The Track and Trace app-based solution introduced by Health Secretary Matt Hancock has been on trial in the Isle of Wight although reports of take up suggest the majority of users are based on the mainland. The solution was due for a national roll-out by mid-May but technical glitches and user experience issues resulted in changes to the specification. One problem related to the notification of contacts, who may have been in touch with someone who has the virus. Whilst the primary subject would then take the test and receive the results the anxious contacts were not notified of the results.
It was also suggested that as the app offers a swift and straightforward way to get a Covid-19 assessment it may result in false claims simply to take a test and thereby create unnecessary quarantine directions to uninfected contacts.
Behind the scenes, the customer service workers engaged at £10 an hour to offer guidance and help with connecting those affected by potential contact, are also under pressure. Reports of a lack of training, poorly structured online meetings and a self-help group on Facebook created by new recruits called The Panic Room, suggests all is not well with the HR management of the Track & Trace service.
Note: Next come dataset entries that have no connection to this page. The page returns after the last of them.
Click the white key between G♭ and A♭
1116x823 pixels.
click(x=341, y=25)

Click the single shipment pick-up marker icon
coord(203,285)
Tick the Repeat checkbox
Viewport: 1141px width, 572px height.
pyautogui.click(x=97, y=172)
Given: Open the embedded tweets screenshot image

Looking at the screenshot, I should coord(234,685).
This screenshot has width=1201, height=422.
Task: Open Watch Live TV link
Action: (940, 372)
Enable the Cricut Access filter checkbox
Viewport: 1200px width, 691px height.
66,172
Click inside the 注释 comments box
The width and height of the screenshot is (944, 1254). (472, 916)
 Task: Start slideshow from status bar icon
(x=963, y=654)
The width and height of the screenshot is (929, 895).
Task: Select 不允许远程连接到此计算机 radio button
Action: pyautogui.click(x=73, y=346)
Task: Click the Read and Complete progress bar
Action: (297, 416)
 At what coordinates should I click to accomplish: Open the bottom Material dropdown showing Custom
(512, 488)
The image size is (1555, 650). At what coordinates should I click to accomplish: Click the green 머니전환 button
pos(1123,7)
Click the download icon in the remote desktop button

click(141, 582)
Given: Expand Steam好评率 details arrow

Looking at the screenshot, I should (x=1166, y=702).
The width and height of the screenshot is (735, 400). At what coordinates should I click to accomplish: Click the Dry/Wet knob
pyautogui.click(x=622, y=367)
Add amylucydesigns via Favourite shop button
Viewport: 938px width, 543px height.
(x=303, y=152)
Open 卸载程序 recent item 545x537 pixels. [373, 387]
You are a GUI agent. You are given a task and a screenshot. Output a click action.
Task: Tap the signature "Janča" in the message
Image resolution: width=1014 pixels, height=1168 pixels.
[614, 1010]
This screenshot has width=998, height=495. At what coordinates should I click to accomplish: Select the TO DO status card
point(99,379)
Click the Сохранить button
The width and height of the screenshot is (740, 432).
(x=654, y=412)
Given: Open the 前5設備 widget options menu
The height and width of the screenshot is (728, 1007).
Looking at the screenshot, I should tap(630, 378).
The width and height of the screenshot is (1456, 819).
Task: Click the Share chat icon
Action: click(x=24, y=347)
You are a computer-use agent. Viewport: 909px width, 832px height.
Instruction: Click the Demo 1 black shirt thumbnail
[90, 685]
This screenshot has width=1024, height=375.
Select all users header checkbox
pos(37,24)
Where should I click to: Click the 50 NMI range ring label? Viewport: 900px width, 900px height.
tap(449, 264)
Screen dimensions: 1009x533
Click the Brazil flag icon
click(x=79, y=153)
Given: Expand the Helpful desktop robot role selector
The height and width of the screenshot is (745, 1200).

Scientists are supportive and in agreement about the reasoning behind the pursuit of a Track and Trace solution however the implementation and current levels of public trust in the Government may prove obstacles in its effectiveness.
Some employees will be anxious about returning to work but keen to get back to a level of “normality”. Problems may arise if an employer fails to provide adequate support for those caught up in a track and trace network of potential infection. The temptation to continue to go to work and not “go off sick” especially if they feel well, may be too high if the employer is not offering or can ill afford to offer full pay whilst they’re absent. Any employee who continues to work will be defeating the whole purpose of Track and Trace and also placing colleagues at greater risk of infection.
Health & Safety Concerns
In addition to the Track and Trace initiative employers will need to prepare their workplace in readiness for social distancing. One-way systems, floor markings, clear notices, and communication by managers will all be essential to avoid awkward breaches and potential fall outs.
We’ve only to step outside our homes to walk a dog, jog or shop and we can see the wide variation of views on what is “safe” and for that point what 2 metres actually is. There are cavalier attitudes along with the ultra-cautious who may have good cause to be concerned, especially if they have underlying health issues.
The best advice for employers is to take practical steps that suit their employees and visitors, roles and the overall environment. It’s also essential to communicate with consistency across all areas of the business to ensure all staff are made aware of their responsibilities for their own and others’ health and safety. Any changes to working practices should be documented and made accessible to all staff.
Any breaches of social distancing rules, disruptive or high-risk behaviours should be swiftly and reasonably dealt with. Noting that these are stressful times, and many have lost loved ones or suffered with their own mental health during this time employers should be measured and again consistent in dealing with such issues.
If staff are forced to self-isolate due to a Track and Trace notification or diagnosis, they should be clear as to what pay arrangements they should be entitled to. The Government has guaranteed to cover statutory sick pay for each and every occurrence of self-isolation so what will the business contribute?
8 Top Tips
Here below are a helpful 8 top tips for a return to work risk assessment from Sarah Daniels of Red Cat Partnership.
- Don’t think this is a new or extra legal duty; you’ve already got a Policy and Risk Assessments, and COVID risk assessment is the same as any other risk assessment.
- Consulting your employees is a legal requirement, so don’t skip this part of the process.
- People are genuinely concerned for their health and need to be assured. The Policy and Assessments need to be comprehensive and relevant to their work.
- Steal an idea from food factories; think of the flow of people and functions in your workplace and follow this. It will help identify at which points the risks are greatest. So, start at the front door…….
- Dig out your copy of our last Newsletter, covering the Legionnaire’s Disease risks in the water systems that need to be dealt with before a mothballed building is brought back into use.
- Be realistic about how many people you can safely have within your premises
- Provide visual prompts to ensure compliance at all times, not just first thing in the morning
- The guidance has been criticised for being vague. So, do what you feel is the right thing. If it’s not safe to open stay closed. If you’re happy to, then adapt to remain safe.